SCOPES = ['https://www.googleapis.com/auth/cloud-platform']
credentials, project = google.auth.default(scopes=SCOPES)

It looks like all the routing APIs using the "cloud-platform" scope, which is what we request in the federated token.

[emigre459]

I tried that actually and it didn't work for some odd reason. I was under the impression that google.auth.default() automatically is using the cloud-platform scope, but when I provided scopes like that I got the error below. I'm attaching step-level debugging logs from the run in which scopes are provided here for reference. The link it recommends checking out goes to a 404 page sadly and I'm not sure how I'm supposed to be passing more tokens over (wasn't aware I needed to do token management for this approach at all).

FAILED tests/test_amenities_pull.py::test_amenities_search - google.api_core.exceptions.Unauthenticated: 401 Request had invalid authentication credentials. Expected OAuth 2 access token, login cookie or other valid authentication credential.

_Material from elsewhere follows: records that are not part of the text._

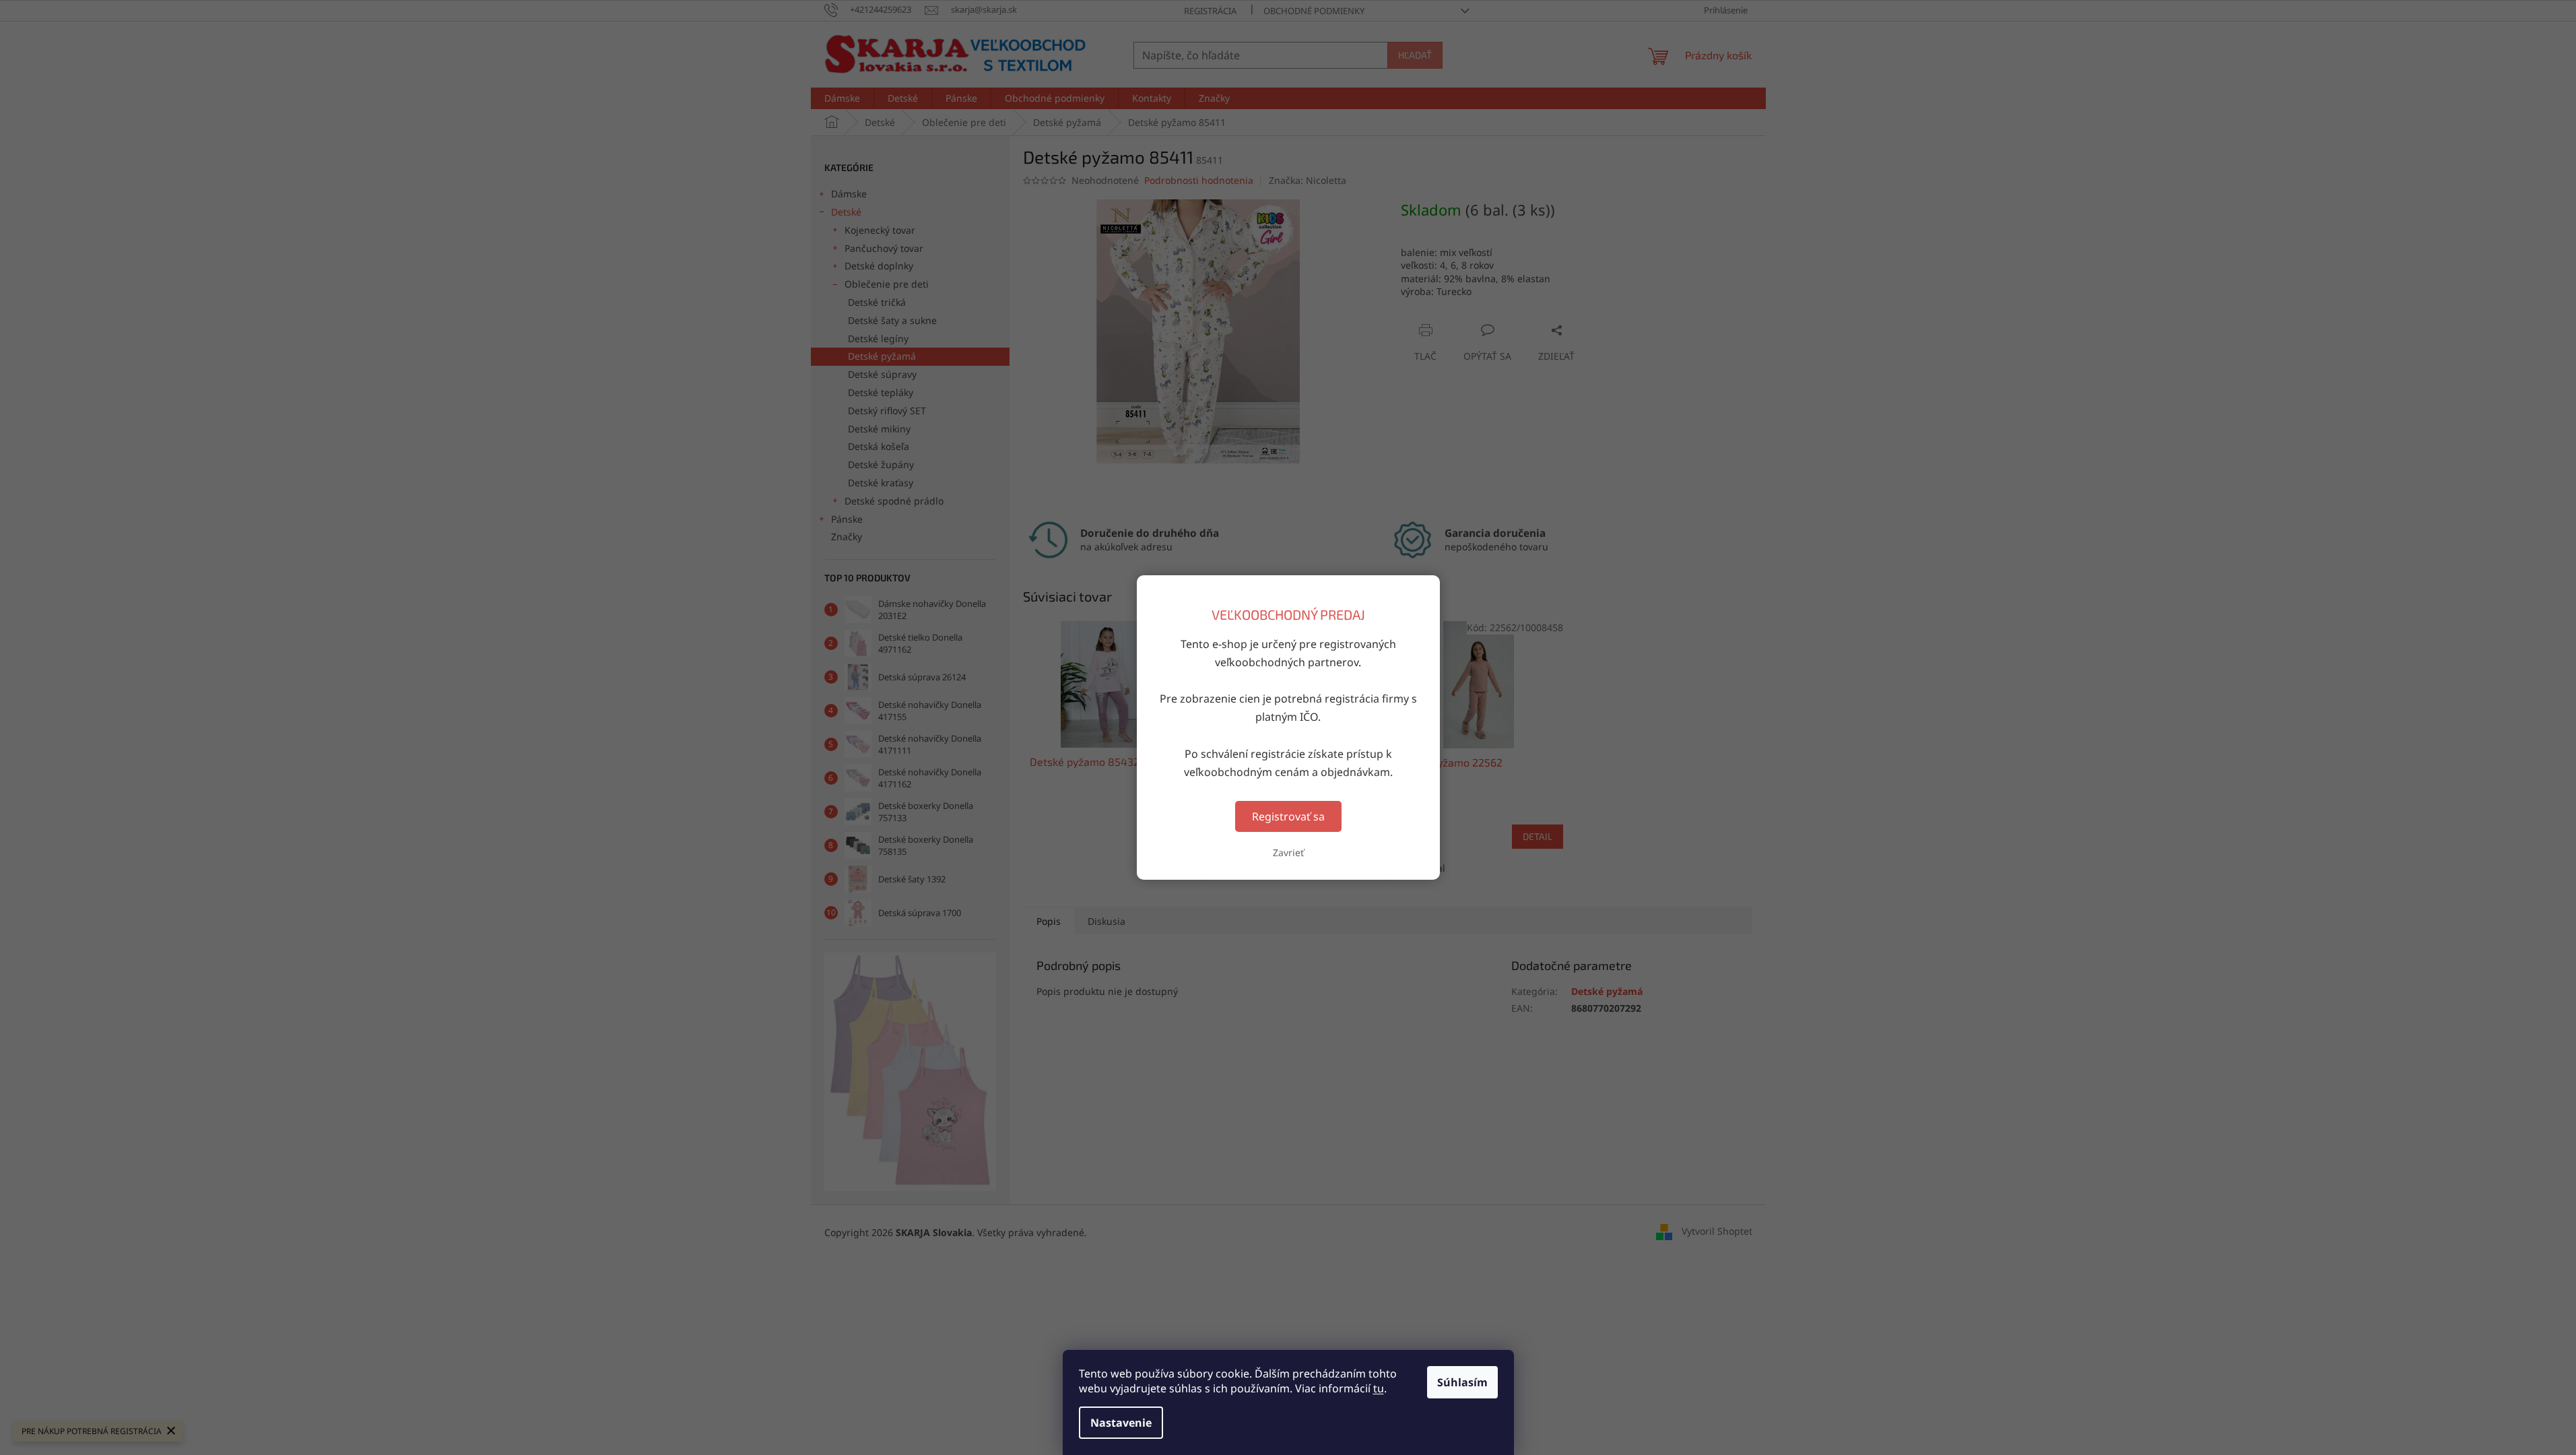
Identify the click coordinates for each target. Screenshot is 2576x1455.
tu (1378, 1388)
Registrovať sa (1288, 816)
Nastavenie (1121, 1422)
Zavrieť (1288, 852)
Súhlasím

See https://developers.google.com/identity/sign-in/web/devconsole-project.

logs_33283107667.zip

[sethvargo]

Hi @emigre459 - I'm not really sure how to help debug this. It doesn't seem like the Google Maps API client is properly honoring the Workload Identity credential type. You might try opening an issue on the Google Maps Python API client to see if they can help. Unfortunately I'm not an expert in Python or that client - this action sets up the "credential file" in the proper format that all Google Cloud client libraries are supposed to honor.